> **Supplied passage**:
┏━━
Chuck and Andreas,
I take note on the fact that authentication
can add major increases to the time taken in forming neighbor peer
relationships. Yes, MD5 based authentication as I suggested in my original
post is currently the operational model, but it was noted in rfc 2385 that
the MD5 was considered weak.
Nigel .
I guess this issue just spells out MPLS/VPN...
----- Original Message -----
From: "Chuck Larrieu"
To:
Sent: Friday, December 21, 2001 3:16 AM
Subject: RE: Latest Hackers Target: Routers [7:29844]
> I know from my studies that there is BGP neighbor md5 authentication.
>
> Somewhere in my reading I seem to recall that employing authentication can
> add 50-100% to the time it takes a neighbor relationship to form. Fine for
> lab work. maybe not so fine in the world of the production ISP.
>
> phrak, this is all we need. ISP's start preventing BGP packets from any
but
> known and trusted sources to cross their networks and there go the
internet
> BGP practice labs.
>
> damn anarchists.
>
> Chuck
>
> -------
> neighbor password
> To enable Message Digest 5 (MD5) authentication on a TCP connection
between
> two Border Gateway Protocol (BGP) peers, use the neighbor password router
> configuration command. To disable this function, use the no form of this
> command.
>
> neighbor {ip-address | peer-group-name} password string
> -------
>
>
>
>
>
> -----Original Message-----
> From: [EMAIL PROTECTED] [mailto:[EMAIL PROTECTED]]On Behalf Of
> Andras Bellak
> Sent: Thursday, December 20, 2001 9:59 PM
> To: [EMAIL PROTECTED]
> Subject: RE: Latest Hackers Target: Routers [7:29844]
>
>
> Nigel-
>
> If you dig back through the NANOG archives, there was a rather in depth
> and discouraging discussion of encrypting / authorizing BGP session
> neighbors. The general result was that almost nobody supported it, and
> many in the ISP groups that offer BGP connectivity didn't even know what
> it was.
┗━━
Extend the email thread above about BGP neighbor authentication, picking up right after its final sentence.

> **Listed records**:
┏━━
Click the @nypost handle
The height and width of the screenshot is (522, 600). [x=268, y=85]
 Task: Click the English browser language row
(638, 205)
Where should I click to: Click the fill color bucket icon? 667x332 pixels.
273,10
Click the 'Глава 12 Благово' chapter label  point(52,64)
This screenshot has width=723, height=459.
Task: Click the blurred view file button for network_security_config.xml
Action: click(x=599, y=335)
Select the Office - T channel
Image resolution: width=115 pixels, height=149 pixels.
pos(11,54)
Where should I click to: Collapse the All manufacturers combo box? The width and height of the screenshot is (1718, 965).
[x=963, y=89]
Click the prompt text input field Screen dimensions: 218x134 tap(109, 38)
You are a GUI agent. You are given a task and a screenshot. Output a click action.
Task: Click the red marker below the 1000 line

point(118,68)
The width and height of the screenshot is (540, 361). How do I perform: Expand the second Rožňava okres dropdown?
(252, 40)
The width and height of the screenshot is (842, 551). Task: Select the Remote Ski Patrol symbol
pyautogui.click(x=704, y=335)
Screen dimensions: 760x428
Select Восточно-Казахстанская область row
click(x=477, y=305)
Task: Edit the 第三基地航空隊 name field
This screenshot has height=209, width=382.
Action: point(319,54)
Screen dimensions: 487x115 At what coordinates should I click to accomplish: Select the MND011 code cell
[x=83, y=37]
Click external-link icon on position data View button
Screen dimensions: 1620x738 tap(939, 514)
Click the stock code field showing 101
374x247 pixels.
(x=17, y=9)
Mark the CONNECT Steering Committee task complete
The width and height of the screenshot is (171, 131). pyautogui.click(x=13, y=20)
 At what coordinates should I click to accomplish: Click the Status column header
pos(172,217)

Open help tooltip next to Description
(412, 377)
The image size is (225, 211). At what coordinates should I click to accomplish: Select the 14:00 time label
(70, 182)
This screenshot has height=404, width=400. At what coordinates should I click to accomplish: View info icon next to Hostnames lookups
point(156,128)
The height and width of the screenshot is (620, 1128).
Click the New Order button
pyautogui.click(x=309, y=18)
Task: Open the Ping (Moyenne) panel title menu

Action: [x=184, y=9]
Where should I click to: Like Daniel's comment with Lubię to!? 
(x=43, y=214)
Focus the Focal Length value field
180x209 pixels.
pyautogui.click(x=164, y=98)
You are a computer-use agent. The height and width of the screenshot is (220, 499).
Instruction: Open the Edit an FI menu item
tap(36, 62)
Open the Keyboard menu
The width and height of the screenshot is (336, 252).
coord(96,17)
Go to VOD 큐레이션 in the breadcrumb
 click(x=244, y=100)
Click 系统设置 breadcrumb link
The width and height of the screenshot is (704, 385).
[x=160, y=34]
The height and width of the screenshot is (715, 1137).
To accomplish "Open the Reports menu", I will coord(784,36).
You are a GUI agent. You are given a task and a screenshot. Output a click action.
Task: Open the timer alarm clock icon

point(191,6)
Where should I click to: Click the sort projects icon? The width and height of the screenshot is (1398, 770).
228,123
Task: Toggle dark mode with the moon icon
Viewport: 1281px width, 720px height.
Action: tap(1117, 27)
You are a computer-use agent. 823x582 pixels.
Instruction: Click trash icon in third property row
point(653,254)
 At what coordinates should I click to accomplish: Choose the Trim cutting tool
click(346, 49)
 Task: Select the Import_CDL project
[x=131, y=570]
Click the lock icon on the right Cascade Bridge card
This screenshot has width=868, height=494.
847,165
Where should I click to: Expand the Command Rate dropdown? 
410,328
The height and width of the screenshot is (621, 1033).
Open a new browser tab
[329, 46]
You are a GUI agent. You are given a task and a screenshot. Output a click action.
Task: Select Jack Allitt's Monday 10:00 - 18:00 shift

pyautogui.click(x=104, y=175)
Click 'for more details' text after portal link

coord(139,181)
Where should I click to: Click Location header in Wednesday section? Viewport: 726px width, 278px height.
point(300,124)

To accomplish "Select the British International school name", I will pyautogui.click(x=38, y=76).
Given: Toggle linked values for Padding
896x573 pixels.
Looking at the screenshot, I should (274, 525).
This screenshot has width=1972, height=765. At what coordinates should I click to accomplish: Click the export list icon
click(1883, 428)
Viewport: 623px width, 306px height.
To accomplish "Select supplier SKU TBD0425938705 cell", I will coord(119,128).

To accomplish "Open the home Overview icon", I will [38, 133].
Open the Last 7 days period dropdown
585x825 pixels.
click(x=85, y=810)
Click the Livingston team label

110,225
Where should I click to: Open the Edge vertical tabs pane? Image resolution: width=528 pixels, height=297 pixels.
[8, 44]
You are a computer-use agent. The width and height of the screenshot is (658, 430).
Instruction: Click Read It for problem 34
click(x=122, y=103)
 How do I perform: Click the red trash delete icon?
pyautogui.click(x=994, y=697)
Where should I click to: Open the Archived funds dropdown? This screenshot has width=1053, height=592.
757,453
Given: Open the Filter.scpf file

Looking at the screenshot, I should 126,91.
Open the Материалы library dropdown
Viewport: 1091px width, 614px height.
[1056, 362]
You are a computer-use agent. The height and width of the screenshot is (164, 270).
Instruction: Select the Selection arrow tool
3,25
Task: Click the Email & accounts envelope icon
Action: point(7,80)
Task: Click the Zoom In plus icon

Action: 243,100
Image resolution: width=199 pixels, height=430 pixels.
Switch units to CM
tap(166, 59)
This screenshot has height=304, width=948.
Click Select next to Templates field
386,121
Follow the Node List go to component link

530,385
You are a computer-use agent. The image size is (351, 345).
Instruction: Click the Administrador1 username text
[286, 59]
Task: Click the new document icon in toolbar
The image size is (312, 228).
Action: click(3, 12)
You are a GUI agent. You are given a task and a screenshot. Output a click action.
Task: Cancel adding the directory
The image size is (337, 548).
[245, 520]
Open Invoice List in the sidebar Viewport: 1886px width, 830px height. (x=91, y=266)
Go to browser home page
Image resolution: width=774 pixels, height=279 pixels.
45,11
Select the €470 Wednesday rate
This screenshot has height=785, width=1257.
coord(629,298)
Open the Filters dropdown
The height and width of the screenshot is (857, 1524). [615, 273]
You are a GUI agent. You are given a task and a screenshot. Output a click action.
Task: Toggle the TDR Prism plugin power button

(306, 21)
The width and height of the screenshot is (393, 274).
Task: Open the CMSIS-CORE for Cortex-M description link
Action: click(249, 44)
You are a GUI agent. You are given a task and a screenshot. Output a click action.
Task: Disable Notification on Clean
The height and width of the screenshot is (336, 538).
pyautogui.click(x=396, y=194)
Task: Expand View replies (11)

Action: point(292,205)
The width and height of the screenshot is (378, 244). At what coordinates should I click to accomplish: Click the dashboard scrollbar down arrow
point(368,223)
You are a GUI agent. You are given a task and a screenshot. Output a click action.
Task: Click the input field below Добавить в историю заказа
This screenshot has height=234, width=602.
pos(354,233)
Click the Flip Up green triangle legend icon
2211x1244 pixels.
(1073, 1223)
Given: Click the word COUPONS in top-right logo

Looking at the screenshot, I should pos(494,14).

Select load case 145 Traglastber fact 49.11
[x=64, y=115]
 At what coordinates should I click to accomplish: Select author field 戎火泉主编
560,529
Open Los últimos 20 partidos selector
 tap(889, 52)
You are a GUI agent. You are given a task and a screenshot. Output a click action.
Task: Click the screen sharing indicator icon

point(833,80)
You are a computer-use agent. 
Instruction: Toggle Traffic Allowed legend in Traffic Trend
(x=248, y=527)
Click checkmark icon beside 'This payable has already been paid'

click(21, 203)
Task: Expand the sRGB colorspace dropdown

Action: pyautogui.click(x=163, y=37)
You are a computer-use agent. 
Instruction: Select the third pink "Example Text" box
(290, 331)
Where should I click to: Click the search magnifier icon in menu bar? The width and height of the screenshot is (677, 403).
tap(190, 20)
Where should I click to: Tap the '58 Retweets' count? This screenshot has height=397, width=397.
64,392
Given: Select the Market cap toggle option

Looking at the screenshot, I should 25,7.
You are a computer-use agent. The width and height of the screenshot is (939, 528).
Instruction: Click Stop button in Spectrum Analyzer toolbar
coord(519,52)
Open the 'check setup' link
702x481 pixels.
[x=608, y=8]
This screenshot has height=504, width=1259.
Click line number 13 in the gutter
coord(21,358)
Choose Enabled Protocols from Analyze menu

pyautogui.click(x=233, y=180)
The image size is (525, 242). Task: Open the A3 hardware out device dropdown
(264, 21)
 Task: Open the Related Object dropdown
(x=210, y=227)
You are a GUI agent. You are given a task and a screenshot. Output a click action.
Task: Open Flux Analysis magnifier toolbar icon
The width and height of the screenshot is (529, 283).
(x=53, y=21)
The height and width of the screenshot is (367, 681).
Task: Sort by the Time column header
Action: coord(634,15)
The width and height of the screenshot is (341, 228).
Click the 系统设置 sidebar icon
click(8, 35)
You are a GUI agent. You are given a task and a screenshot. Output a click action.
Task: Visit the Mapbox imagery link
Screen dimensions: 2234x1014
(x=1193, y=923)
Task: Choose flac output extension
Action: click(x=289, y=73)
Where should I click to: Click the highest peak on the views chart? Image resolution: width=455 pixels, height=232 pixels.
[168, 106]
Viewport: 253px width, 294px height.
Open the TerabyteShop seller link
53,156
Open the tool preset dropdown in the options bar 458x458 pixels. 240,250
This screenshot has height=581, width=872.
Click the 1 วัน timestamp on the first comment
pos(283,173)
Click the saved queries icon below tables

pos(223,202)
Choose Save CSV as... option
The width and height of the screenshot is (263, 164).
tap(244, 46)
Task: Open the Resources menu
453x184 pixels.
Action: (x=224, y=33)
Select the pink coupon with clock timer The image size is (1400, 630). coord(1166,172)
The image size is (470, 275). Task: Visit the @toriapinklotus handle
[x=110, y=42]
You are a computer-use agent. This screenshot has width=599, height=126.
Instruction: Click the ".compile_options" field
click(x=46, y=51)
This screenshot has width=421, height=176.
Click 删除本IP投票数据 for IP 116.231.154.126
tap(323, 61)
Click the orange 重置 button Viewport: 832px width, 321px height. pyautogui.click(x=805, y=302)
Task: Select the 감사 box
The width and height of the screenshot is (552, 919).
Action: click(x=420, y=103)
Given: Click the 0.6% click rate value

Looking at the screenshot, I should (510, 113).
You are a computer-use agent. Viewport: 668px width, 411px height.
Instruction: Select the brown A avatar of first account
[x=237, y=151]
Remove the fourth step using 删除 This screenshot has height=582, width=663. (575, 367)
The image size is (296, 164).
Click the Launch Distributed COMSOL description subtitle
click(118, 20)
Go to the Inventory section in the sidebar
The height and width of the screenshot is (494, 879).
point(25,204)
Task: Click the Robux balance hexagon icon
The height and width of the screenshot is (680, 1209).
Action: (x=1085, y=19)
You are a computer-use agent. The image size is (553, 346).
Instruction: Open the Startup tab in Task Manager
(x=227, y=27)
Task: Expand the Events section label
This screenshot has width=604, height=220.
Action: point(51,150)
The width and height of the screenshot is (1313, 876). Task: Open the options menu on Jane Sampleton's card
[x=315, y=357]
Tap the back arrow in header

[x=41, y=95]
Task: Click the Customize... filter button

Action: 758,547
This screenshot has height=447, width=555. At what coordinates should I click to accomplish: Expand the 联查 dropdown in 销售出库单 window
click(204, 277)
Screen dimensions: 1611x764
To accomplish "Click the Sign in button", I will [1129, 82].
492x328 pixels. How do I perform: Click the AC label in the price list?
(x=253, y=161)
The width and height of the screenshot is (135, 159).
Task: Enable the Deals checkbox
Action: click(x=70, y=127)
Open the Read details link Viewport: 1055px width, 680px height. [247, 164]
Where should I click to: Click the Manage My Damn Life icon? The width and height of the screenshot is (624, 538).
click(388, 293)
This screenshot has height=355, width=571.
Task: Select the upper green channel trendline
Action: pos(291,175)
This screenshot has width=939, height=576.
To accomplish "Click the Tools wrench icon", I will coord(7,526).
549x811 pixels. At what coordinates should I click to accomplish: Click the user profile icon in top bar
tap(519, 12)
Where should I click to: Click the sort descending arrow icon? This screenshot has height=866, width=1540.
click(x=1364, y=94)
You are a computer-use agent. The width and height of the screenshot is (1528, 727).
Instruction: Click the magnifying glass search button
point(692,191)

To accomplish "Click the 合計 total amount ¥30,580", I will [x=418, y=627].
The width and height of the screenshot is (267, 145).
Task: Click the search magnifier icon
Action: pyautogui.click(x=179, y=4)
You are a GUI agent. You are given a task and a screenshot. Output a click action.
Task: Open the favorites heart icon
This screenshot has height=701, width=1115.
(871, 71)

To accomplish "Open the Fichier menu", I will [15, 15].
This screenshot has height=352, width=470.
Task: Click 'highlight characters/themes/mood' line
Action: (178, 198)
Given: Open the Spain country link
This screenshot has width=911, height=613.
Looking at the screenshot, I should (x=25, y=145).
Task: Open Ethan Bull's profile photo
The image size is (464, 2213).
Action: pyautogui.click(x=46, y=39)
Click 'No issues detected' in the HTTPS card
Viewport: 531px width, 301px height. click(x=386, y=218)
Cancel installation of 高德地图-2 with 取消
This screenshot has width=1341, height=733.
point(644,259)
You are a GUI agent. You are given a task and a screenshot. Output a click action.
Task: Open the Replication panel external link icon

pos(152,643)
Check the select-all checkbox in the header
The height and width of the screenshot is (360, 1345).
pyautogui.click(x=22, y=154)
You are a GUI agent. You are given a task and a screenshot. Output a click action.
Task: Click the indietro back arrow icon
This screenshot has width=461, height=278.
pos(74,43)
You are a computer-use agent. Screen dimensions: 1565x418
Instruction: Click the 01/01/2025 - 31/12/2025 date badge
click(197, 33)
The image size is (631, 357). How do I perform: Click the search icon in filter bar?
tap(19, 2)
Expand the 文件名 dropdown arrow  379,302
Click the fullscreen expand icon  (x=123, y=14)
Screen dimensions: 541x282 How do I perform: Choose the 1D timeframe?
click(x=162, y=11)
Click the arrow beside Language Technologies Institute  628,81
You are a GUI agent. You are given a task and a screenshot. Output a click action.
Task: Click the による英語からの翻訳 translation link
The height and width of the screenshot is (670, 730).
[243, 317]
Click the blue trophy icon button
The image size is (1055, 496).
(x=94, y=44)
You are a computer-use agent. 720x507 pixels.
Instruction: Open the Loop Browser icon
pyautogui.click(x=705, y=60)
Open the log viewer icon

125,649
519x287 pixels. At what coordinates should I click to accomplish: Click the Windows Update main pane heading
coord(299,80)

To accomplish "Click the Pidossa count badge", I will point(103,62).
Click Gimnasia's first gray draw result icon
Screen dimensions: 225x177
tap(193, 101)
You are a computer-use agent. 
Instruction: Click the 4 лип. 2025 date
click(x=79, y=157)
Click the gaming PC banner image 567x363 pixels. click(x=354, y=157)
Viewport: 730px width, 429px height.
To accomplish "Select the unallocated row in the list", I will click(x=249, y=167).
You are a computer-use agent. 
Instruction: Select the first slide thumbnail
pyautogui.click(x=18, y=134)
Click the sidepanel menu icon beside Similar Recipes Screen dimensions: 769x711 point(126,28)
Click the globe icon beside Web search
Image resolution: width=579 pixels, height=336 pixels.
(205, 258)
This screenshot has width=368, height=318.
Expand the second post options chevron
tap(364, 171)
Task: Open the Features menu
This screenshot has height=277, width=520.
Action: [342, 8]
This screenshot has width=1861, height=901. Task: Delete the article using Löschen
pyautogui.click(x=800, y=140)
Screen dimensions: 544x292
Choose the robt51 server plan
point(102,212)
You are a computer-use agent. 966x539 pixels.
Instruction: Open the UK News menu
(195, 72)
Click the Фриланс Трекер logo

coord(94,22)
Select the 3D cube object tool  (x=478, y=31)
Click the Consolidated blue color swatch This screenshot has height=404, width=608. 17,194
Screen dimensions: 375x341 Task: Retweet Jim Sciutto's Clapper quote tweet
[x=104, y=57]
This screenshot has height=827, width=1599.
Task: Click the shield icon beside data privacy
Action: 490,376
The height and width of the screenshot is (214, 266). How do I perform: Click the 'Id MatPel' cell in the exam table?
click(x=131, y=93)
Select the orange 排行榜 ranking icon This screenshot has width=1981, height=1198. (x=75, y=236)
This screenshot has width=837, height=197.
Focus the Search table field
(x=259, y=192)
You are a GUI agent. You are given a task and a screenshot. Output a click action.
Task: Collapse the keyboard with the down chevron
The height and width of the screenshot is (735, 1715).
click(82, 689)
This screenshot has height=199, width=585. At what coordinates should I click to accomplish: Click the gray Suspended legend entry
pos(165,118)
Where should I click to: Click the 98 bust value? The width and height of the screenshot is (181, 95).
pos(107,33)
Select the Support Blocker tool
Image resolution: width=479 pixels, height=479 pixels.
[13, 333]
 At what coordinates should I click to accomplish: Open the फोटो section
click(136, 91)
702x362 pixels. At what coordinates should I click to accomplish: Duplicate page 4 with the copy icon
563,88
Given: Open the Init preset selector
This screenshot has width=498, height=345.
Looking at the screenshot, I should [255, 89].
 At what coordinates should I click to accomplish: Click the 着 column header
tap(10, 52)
┗━━
> **Right answer**:
>
> While it might or might not be on the CCIE exams, having some form of
> authentication between routing partners is a good thing to practice in
> your test labs, and put into production in your networks.
>
> Andras
>
> -----Original Message-----
> From: Nigel Taylor [mailto:[EMAIL PROTECTED]]
> Sent: Thursday, December 20, 2001 8:33 PM
> To: [EMAIL PROTECTED]
> Subject: Re: Latest Hackers Target: Routers [7:29844]
>
>
> Chuck,
> Yes, I got the thread on this today and forwarded a copy to
> some of my co-workers. I hope folks are making use of the various IOS
> implementations to limit the damage done by a prospective attacker.
> Things
> like CBAC, rate-limit could go a long way in simply providing the needed
> time to identify a serious attack and implement more specific filtering
> techniques to identify or completely block the attacker.
>
> As it applies to the sniffing of BGP packets to gain route information,
> I
> was wondering where do things stand now on the implementation of
> encrypted
> authentication within BGP. If I'm not mistaken, isn't this suppose to
> happen along with support for IPv6. This document references
> authentication which sounds like the existing support for MD5 based
> authentication.
>
> http://search.ietf.org/internet-drafts/draft-ietf-idr-bgp4-16.txt (pg
> 9(a) )
>
>
> Now this document does seem to address current issues with respects to
> the
> flaws/vulnerabilities inherent to all TCP based protocols. The important
> thing to note is this can be done without the presence of a MPLS aware
> backbone based on the model identified by RFC2547bis (MPLS/VPN).
>
> http://search.ietf.org/internet-drafts/draft-declercq-bgp-ipsec-vpn-01.t
> xt
>
>
> Thoughts anyone..
>
> Nigel .
>
> ----- Original Message -----
> From: "Chuck Larrieu"
> To:
> Sent: Thursday, December 20, 2001 10:14 PM
> Subject: RE: Latest Hackers Target: Routers [7:29810]
>
>
> > anyone see a thread about this on NANOG today? The archives are not up
> to
> > date with today's topics.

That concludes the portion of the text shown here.